## About this task
Omitting every picture, copy the lines from the one that contains "Task: Select the 21:00 time axis marker" through the last line of the records below, exactly and with nothing added.

*** Opening of Given records ***

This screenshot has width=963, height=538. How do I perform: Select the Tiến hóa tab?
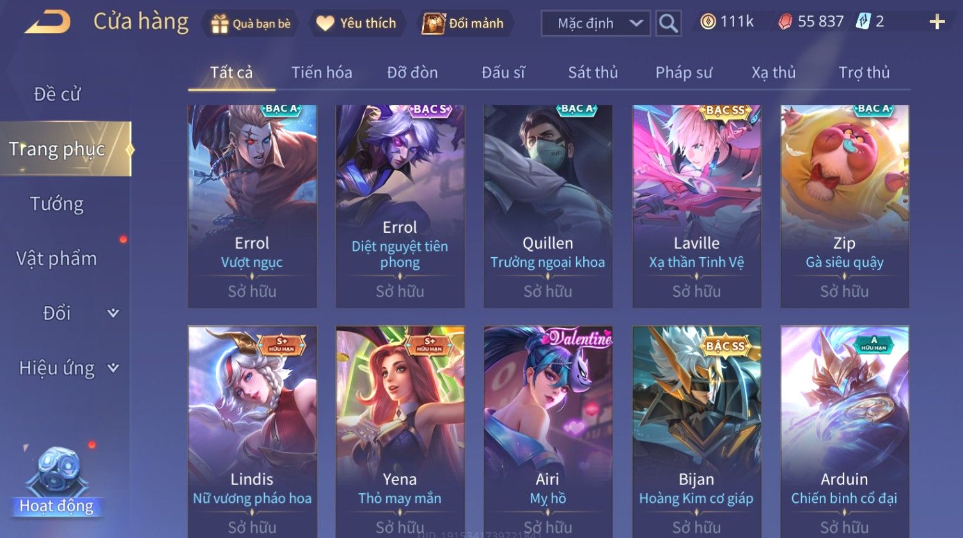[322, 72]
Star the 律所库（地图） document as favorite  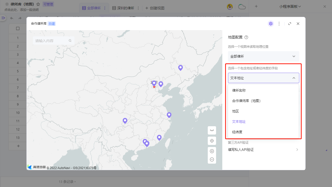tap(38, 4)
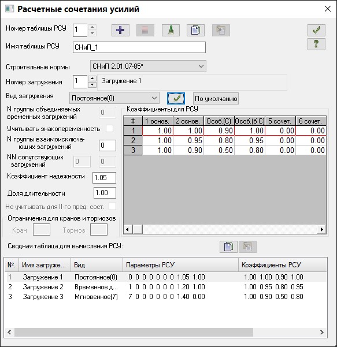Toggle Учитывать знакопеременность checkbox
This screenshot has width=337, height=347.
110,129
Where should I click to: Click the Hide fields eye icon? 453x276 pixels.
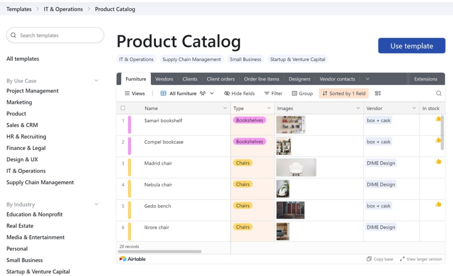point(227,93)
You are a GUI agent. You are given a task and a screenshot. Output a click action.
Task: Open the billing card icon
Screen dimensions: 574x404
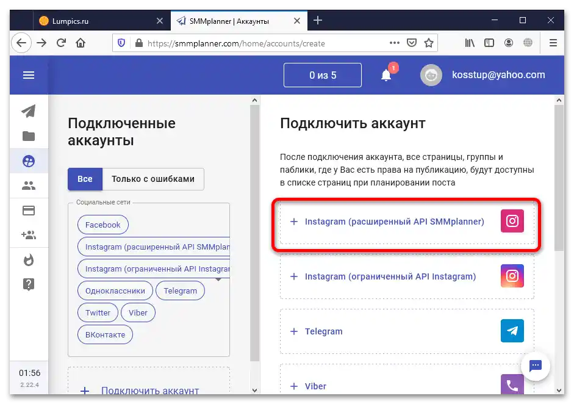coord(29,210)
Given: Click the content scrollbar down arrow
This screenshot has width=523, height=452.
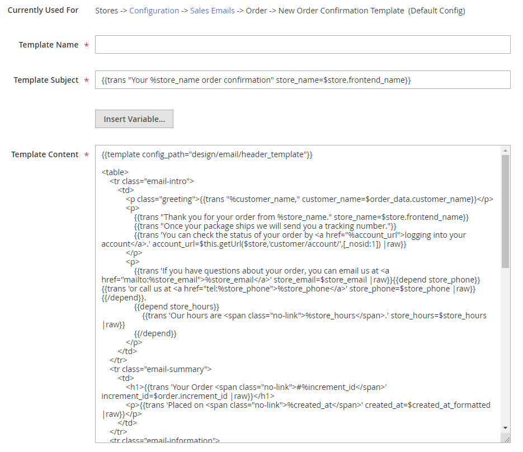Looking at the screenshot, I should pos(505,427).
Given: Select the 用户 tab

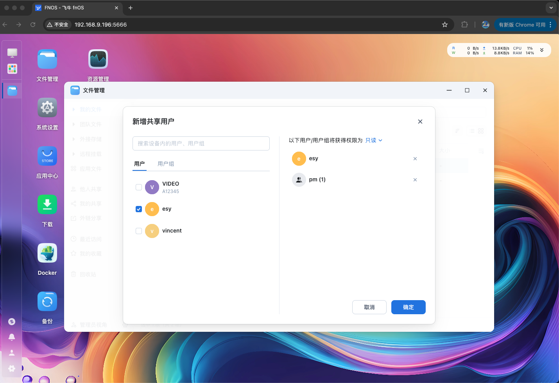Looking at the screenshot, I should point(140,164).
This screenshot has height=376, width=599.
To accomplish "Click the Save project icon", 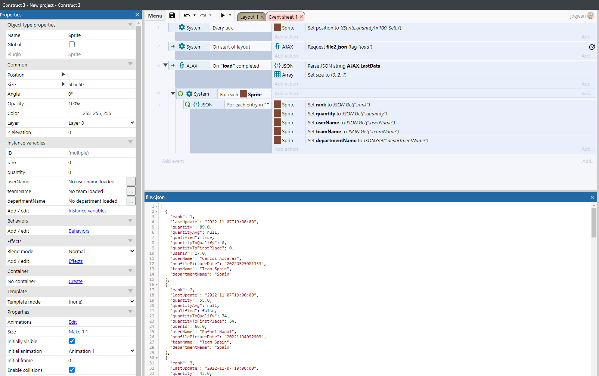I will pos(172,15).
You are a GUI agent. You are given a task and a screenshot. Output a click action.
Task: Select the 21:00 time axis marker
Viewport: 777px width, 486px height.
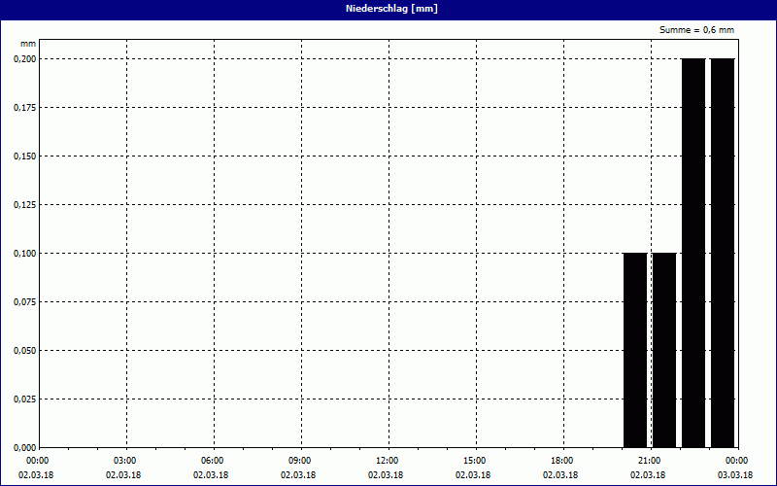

*** Close of Given records ***

## Task answer
Task: Select the 21:00 time axis marker
Viewport: 777px width, 486px height.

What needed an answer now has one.